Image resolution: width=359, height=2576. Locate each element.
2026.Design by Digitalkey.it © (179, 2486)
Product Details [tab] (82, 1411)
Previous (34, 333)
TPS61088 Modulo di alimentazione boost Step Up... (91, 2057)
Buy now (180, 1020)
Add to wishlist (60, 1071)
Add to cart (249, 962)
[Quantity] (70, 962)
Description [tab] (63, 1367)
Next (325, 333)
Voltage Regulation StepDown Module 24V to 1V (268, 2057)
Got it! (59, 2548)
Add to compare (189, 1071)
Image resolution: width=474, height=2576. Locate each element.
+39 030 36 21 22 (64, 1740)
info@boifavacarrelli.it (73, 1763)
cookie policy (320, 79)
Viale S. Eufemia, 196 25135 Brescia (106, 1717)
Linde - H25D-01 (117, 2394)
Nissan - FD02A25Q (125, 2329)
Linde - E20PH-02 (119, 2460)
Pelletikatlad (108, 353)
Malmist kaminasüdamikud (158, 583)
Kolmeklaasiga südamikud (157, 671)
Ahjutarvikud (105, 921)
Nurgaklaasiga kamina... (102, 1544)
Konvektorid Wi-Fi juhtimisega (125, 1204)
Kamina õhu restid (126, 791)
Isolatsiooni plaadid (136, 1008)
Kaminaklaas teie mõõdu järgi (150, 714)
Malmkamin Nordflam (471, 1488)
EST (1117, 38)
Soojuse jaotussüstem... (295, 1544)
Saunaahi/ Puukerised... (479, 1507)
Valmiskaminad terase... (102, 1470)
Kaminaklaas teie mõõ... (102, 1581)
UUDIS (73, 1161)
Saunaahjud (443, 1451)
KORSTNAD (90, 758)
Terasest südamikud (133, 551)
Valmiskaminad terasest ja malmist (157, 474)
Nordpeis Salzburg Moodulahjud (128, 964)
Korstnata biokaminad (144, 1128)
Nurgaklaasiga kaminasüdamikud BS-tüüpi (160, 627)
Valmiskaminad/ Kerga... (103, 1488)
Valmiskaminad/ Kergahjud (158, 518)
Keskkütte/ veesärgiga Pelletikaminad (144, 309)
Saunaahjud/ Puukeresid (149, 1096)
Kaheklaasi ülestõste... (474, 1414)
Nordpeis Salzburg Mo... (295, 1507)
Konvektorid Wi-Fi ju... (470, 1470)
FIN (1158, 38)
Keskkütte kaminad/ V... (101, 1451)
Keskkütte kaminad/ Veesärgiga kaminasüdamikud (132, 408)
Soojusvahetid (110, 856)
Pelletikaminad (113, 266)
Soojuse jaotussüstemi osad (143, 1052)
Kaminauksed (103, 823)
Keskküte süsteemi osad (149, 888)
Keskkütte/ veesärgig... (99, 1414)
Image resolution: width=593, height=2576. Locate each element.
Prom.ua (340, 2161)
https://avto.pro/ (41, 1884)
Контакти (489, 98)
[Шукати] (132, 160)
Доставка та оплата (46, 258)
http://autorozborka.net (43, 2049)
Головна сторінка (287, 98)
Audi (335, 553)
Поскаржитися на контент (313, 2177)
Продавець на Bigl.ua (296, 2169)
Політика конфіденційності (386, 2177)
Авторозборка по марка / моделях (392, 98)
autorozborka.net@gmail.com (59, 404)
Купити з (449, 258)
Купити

--------

*Task description*:
Rewrite the material above with "Locate each element" changed to "Find each element" wherever it appears, leaving everything else as it is.

*The answer*:
Image resolution: width=359, height=2576. Find each element.
2026.Design by Digitalkey.it © (179, 2486)
Product Details [tab] (82, 1411)
Previous (34, 333)
TPS61088 Modulo di alimentazione boost Step Up... (91, 2057)
Buy now (180, 1020)
Add to wishlist (60, 1071)
Add to cart (249, 962)
[Quantity] (70, 962)
Description [tab] (63, 1367)
Next (325, 333)
Voltage Regulation StepDown Module 24V to 1V (268, 2057)
Got it! (59, 2548)
Add to compare (189, 1071)
Image resolution: width=474, height=2576. Find each element.
+39 030 36 21 22 (64, 1740)
info@boifavacarrelli.it (73, 1763)
cookie policy (320, 79)
Viale S. Eufemia, 196 25135 Brescia (106, 1717)
Linde - H25D-01 (117, 2394)
Nissan - FD02A25Q (125, 2329)
Linde - E20PH-02 (119, 2460)
Pelletikatlad (108, 353)
Malmist kaminasüdamikud (158, 583)
Kolmeklaasiga südamikud (157, 671)
Ahjutarvikud (105, 921)
Nurgaklaasiga kamina... (102, 1544)
Konvektorid Wi-Fi juhtimisega (125, 1204)
Kamina õhu restid (126, 791)
Isolatsiooni plaadid (136, 1008)
Kaminaklaas teie mõõdu järgi (150, 714)
Malmkamin Nordflam (471, 1488)
EST (1117, 38)
Soojuse jaotussüstem... (295, 1544)
Saunaahi/ Puukerised... (479, 1507)
Valmiskaminad terase... (102, 1470)
Kaminaklaas teie mõõ... (102, 1581)
UUDIS (73, 1161)
Saunaahjud (443, 1451)
KORSTNAD (90, 758)
Terasest südamikud (133, 551)
Valmiskaminad terasest ja malmist (157, 474)
Nordpeis Salzburg Moodulahjud (128, 964)
Korstnata biokaminad (144, 1128)
Nurgaklaasiga kaminasüdamikud BS-tüüpi (160, 627)
Valmiskaminad/ Kerga... (103, 1488)
Valmiskaminad/ Kergahjud (158, 518)
Keskkütte/ veesärgiga Pelletikaminad (144, 309)
Saunaahjud/ Puukeresid (149, 1096)
Kaheklaasi ülestõste... (474, 1414)
Nordpeis Salzburg Mo... (295, 1507)
Konvektorid Wi-Fi ju... (470, 1470)
FIN (1158, 38)
Keskkütte kaminad/ V... (101, 1451)
Keskkütte kaminad/ Veesärgiga kaminasüdamikud (132, 408)
Soojusvahetid (110, 856)
Pelletikaminad (113, 266)
Soojuse jaotussüstemi osad (143, 1052)
Kaminauksed (103, 823)
Keskküte süsteemi osad (149, 888)
Keskkütte/ veesärgig... (99, 1414)
Image resolution: width=593, height=2576. Find each element.
Prom.ua (340, 2161)
https://avto.pro/ (41, 1884)
Контакти (489, 98)
[Шукати] (132, 160)
Доставка та оплата (46, 258)
http://autorozborka.net (43, 2049)
Головна сторінка (287, 98)
Audi (335, 553)
Поскаржитися на контент (313, 2177)
Продавець на Bigl.ua (296, 2169)
Політика конфіденційності (386, 2177)
Авторозборка по марка / моделях (392, 98)
autorozborka.net@gmail.com (59, 404)
Купити з (449, 258)
Купити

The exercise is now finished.